Excerpted records:
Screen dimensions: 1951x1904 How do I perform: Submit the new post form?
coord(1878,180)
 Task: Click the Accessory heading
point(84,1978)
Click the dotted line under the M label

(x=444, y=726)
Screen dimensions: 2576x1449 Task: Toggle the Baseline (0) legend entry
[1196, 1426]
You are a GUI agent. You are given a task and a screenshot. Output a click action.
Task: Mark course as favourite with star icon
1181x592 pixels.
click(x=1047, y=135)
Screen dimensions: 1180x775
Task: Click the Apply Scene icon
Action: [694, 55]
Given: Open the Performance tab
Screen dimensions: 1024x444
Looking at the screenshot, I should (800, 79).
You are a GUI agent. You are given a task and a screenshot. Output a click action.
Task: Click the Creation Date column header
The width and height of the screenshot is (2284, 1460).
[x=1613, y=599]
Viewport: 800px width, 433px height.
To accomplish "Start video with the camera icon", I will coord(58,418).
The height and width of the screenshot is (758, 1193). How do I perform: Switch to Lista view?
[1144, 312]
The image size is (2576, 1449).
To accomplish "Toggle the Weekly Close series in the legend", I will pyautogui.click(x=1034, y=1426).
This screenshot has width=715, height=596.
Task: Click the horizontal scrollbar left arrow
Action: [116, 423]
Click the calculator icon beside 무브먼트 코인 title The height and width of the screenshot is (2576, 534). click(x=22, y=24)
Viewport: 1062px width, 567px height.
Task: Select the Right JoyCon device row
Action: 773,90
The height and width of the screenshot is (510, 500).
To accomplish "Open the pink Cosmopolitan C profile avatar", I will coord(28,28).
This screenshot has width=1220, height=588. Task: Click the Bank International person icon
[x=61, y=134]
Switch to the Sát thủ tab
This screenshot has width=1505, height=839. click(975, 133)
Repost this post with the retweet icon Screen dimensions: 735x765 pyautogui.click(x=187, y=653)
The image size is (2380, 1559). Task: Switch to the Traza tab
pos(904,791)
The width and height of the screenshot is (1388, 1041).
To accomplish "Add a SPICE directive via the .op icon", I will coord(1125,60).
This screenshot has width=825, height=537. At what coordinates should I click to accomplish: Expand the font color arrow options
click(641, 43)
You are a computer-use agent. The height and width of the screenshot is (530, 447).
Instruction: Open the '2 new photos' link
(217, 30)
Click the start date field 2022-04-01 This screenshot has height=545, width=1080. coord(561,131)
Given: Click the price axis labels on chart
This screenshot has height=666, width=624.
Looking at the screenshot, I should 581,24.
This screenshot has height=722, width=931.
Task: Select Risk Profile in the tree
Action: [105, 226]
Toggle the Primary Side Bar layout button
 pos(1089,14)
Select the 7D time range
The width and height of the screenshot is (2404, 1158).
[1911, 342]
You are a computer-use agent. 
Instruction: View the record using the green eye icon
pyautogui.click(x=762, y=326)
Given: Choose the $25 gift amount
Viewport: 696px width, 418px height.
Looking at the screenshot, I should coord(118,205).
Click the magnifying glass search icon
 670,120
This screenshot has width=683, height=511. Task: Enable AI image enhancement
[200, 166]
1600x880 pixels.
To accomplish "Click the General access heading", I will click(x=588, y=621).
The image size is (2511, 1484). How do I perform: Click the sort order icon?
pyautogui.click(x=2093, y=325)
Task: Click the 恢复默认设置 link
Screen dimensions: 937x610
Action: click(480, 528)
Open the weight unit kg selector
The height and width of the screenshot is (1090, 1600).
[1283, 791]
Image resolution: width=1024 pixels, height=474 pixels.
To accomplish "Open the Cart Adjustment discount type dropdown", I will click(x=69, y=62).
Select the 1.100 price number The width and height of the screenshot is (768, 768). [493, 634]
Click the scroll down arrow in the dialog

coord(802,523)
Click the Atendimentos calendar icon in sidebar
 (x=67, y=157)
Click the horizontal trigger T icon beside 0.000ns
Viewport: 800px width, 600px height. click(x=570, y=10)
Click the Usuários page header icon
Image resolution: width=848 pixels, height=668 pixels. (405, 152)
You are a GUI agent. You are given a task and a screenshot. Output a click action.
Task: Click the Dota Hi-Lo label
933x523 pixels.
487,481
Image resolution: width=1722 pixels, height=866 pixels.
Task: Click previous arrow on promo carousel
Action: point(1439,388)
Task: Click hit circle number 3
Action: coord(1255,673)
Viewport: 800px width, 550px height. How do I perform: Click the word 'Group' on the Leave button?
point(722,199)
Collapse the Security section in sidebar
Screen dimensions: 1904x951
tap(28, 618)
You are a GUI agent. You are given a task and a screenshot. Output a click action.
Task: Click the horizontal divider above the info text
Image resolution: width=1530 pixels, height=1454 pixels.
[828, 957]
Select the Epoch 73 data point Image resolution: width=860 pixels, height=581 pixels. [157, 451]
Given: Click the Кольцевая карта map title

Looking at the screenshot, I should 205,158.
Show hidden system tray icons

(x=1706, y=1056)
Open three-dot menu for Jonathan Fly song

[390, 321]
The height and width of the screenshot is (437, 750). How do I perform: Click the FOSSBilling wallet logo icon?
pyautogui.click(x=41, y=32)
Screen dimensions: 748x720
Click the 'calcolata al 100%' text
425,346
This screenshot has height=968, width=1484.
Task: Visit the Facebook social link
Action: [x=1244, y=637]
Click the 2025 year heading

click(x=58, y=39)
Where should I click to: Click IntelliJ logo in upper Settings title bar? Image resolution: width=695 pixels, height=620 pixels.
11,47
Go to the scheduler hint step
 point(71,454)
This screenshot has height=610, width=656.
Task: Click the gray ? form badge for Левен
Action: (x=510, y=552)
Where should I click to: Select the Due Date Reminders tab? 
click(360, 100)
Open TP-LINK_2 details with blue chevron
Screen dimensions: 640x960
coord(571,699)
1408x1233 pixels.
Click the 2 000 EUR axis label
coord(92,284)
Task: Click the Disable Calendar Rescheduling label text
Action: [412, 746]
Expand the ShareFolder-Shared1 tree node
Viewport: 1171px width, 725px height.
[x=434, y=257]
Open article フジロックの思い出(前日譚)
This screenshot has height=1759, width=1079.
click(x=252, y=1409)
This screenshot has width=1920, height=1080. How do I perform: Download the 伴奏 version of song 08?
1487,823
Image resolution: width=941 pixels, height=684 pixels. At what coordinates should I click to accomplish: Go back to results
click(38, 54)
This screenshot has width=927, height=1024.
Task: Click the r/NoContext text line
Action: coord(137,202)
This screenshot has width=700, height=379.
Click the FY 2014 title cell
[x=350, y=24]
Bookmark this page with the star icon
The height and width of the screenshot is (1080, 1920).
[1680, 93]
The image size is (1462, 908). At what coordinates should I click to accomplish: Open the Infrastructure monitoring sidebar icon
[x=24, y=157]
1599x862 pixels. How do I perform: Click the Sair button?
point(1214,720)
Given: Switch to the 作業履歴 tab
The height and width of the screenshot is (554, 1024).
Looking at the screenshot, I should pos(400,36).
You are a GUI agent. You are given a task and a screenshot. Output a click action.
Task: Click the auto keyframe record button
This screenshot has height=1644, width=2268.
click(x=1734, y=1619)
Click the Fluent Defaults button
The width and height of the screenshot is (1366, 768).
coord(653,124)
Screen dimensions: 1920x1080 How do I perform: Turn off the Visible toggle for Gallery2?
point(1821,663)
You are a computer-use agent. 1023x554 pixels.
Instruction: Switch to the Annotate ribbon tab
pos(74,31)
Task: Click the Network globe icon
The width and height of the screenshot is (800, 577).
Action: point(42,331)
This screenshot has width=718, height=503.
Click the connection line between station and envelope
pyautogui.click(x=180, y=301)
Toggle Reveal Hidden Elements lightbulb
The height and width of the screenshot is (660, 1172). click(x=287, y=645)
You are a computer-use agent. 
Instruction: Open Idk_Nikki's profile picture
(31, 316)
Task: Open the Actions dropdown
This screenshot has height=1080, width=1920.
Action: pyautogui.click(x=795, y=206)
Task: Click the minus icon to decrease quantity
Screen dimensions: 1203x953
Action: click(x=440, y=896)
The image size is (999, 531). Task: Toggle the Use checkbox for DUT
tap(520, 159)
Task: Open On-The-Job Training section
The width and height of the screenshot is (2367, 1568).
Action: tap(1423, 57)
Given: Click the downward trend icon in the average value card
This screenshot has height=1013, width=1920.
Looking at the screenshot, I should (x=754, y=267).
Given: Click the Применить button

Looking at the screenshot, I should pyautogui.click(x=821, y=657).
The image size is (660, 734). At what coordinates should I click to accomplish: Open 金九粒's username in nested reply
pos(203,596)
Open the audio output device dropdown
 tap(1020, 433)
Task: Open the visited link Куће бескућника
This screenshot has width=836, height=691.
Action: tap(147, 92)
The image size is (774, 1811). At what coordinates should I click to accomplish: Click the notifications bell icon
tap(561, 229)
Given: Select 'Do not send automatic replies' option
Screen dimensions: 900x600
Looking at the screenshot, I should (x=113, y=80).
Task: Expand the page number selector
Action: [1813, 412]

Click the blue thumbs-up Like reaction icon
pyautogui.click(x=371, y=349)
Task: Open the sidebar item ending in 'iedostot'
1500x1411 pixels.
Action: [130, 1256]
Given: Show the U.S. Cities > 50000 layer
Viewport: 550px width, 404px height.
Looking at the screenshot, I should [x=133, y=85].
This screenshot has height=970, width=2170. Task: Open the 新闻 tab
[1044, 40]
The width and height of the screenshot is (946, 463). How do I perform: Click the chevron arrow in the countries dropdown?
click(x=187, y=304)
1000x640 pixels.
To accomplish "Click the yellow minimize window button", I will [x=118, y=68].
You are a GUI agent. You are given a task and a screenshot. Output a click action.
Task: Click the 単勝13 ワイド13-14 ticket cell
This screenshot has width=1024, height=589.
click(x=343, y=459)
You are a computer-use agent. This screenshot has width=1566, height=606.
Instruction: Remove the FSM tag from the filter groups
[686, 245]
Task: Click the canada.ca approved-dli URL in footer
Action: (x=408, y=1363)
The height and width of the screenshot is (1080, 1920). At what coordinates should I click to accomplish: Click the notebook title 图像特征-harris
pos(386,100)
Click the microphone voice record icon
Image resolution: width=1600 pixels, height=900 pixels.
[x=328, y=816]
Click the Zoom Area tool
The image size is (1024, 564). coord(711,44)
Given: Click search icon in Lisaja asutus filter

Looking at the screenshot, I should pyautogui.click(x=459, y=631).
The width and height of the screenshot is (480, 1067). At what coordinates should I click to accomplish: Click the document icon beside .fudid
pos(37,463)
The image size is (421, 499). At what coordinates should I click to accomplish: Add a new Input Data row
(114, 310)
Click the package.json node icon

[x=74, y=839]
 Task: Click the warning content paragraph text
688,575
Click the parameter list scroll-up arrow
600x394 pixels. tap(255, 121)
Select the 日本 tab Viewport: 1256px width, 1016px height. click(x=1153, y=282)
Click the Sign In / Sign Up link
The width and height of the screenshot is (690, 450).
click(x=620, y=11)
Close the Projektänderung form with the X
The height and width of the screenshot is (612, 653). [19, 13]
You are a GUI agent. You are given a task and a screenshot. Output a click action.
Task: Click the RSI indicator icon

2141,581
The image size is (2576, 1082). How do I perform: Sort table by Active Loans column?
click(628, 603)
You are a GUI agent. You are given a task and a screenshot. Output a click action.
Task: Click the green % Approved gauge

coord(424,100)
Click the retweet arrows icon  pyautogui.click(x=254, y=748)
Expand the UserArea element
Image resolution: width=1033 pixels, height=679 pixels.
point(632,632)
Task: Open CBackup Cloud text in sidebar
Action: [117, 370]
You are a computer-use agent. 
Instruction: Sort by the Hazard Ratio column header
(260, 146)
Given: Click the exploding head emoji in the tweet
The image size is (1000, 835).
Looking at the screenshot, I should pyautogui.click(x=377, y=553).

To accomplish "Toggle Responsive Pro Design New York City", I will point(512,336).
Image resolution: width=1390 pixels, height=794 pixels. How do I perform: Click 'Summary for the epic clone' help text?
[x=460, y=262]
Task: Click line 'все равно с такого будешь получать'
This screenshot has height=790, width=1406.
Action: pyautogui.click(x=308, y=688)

What is expected: Lay out the records as a Markdown table with the columns Row and Line, starting at the line that contains "Task: Click the warning" and ending at the last line of the records. Number the rows in Row, put each line in Line, and leave out blank lines.

Solution:
| Row | Line |
|---|---|
| 1 |  Task: Click the warning content paragraph text |
| 2 | 688,575 |
| 3 | Click the parameter list scroll-up arrow |
| 4 | 600x394 pixels. tap(255, 121) |
| 5 | Select the 日本 tab Viewport: 1256px width, 1016px height. click(x=1153, y=282) |
| 6 | Click the Sign In / Sign Up link |
| 7 | The width and height of the screenshot is (690, 450). |
| 8 | click(x=620, y=11) |
| 9 | Close the Projektänderung form with the X |
| 10 | The height and width of the screenshot is (612, 653). [19, 13] |
| 11 | You are a GUI agent. You are given a task and a screenshot. Output a click action. |
| 12 | Task: Click the RSI indicator icon |
| 13 | 2141,581 |
| 14 | The image size is (2576, 1082). How do I perform: Sort table by Active Loans column? |
| 15 | click(628, 603) |
| 16 | You are a GUI agent. You are given a task and a screenshot. Output a click action. |
| 17 | Task: Click the green % Approved gauge |
| 18 | coord(424,100) |
| 19 | Click the retweet arrows icon  pyautogui.click(x=254, y=748) |
| 20 | Expand the UserArea element |
| 21 | Image resolution: width=1033 pixels, height=679 pixels. |
| 22 | point(632,632) |
| 23 | Task: Open CBackup Cloud text in sidebar |
| 24 | Action: [117, 370] |
| 25 | You are a computer-use agent.  |
| 26 | Instruction: Sort by the Hazard Ratio column header |
| 27 | (260, 146) |
| 28 | Given: Click the exploding head emoji in the tweet |
| 29 | The image size is (1000, 835). |
| 30 | Looking at the screenshot, I should pyautogui.click(x=377, y=553). |
| 31 | To accomplish "Toggle Responsive Pro Design New York City", I will point(512,336). |
| 32 | Image resolution: width=1390 pixels, height=794 pixels. How do I perform: Click 'Summary for the epic clone' help text? |
| 33 | [x=460, y=262] |
| 34 | Task: Click line 'все равно с такого будешь получать' |
| 35 | This screenshot has height=790, width=1406. |
| 36 | Action: pyautogui.click(x=308, y=688) |